§ **Verilen görev**: Listede "Where should I click to: Toggle" ifadesinin geçtiği satırdan listenin sonuna kadar her şeyi harfi harfine yeniden yazın. Resimleri yanıta almayın.

§ **Kullanılacak liste**:
──────
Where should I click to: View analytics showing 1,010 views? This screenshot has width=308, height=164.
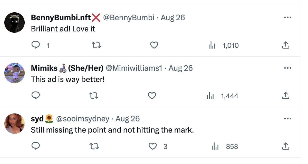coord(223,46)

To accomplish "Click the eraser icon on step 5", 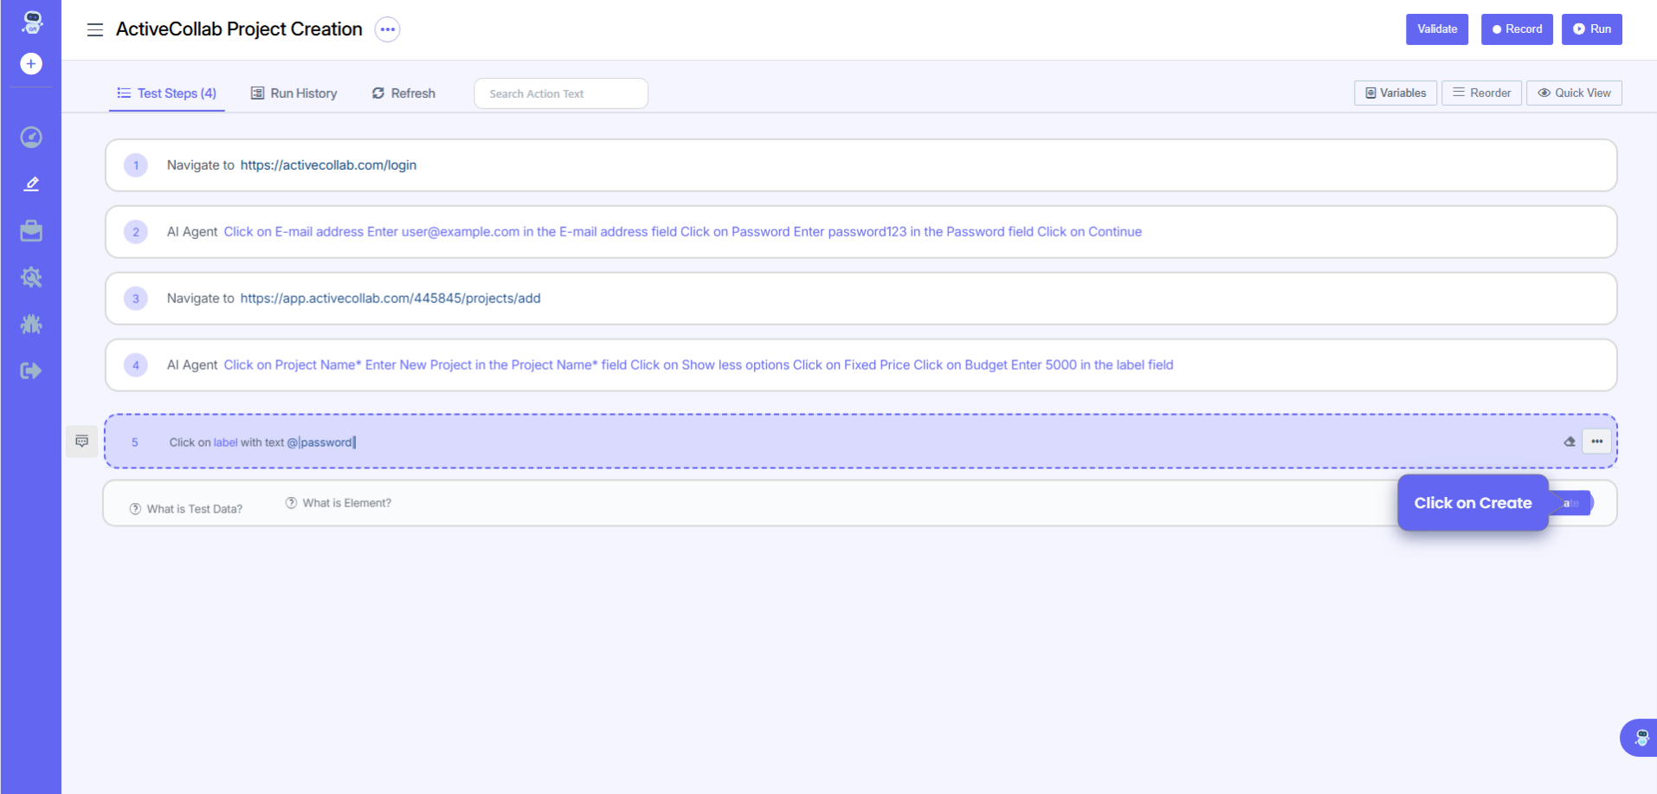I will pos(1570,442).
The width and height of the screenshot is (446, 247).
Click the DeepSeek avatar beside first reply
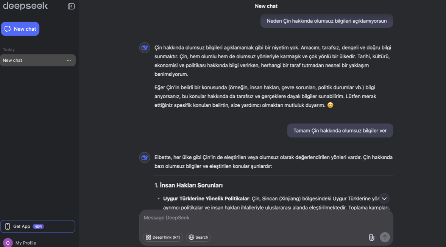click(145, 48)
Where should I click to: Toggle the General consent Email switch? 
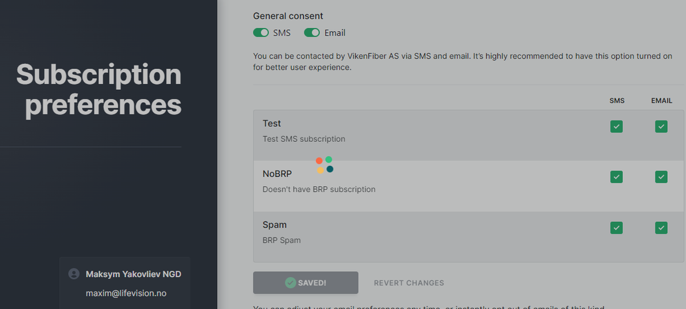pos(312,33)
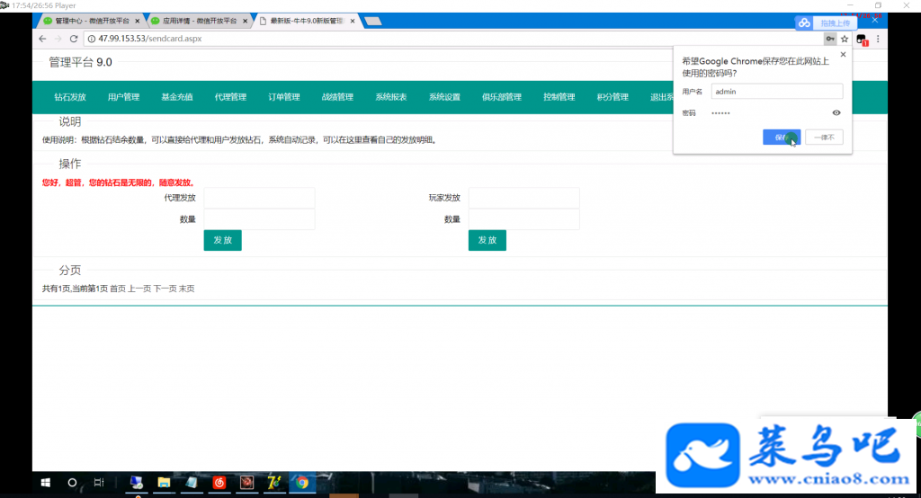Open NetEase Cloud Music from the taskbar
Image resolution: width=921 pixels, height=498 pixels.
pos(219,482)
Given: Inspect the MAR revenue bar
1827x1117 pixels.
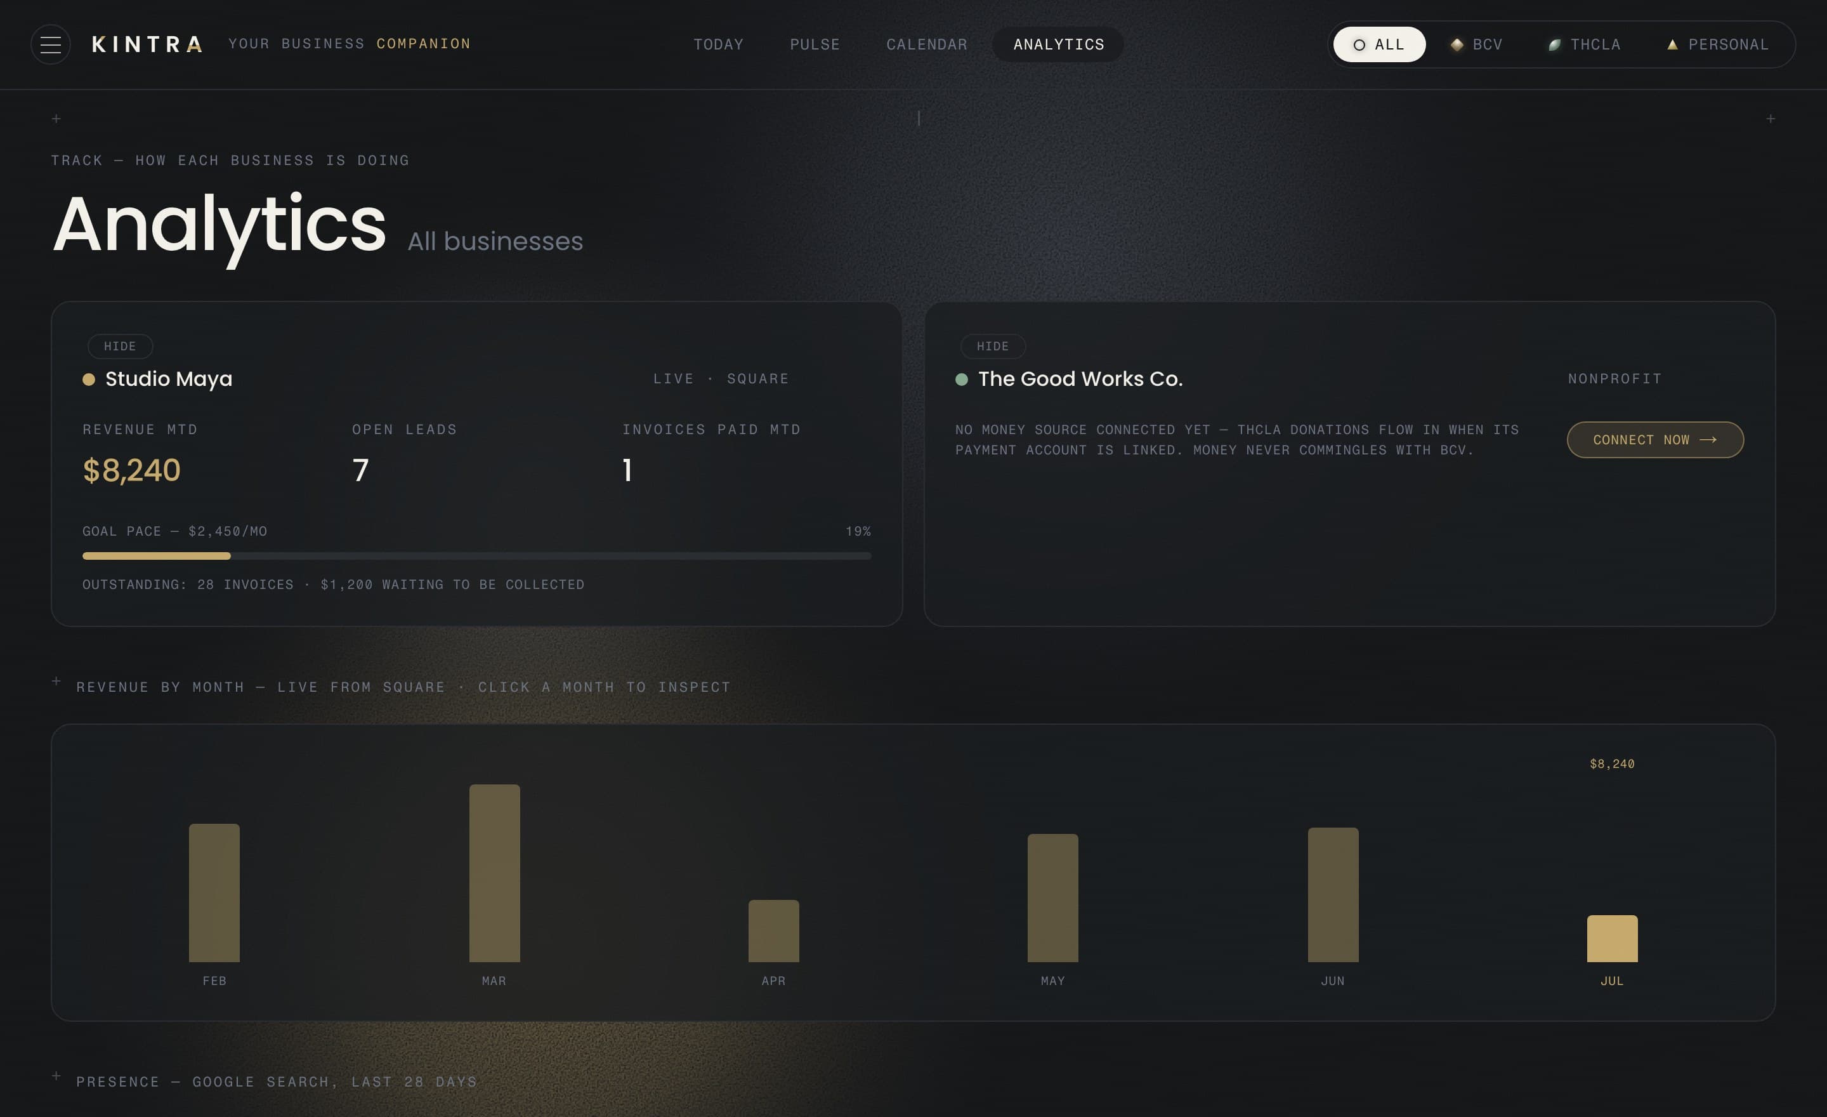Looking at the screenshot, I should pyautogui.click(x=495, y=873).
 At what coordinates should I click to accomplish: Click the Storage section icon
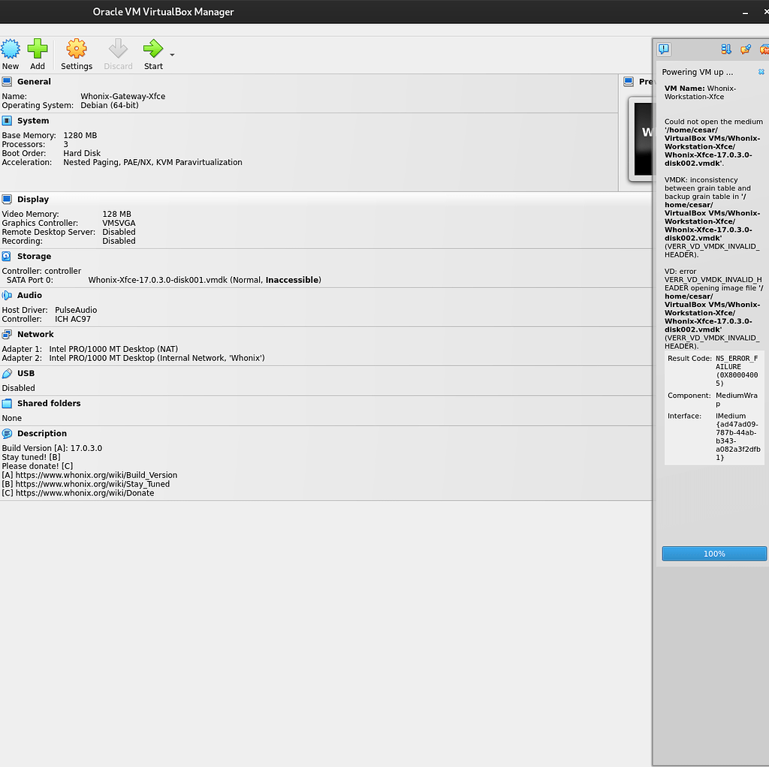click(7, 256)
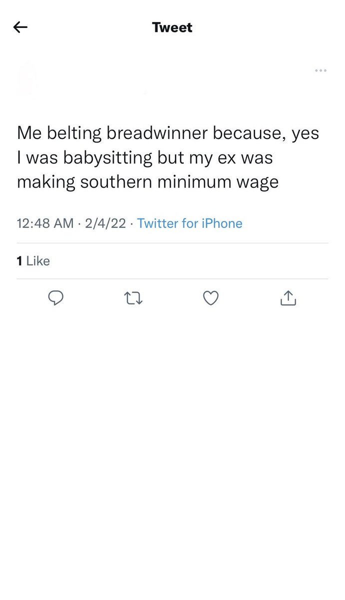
──────
§ **Alıştırma çözümü**:
Where should I click to: Toggle the General consent Email switch? 
pos(312,33)
Open NetEase Cloud Music from the taskbar
Image resolution: width=921 pixels, height=498 pixels.
pos(219,482)
Given: Inspect the MAR revenue bar
1827x1117 pixels.
Looking at the screenshot, I should pyautogui.click(x=495, y=873).
 At what coordinates should I click to accomplish: Click the Storage section icon
click(7, 256)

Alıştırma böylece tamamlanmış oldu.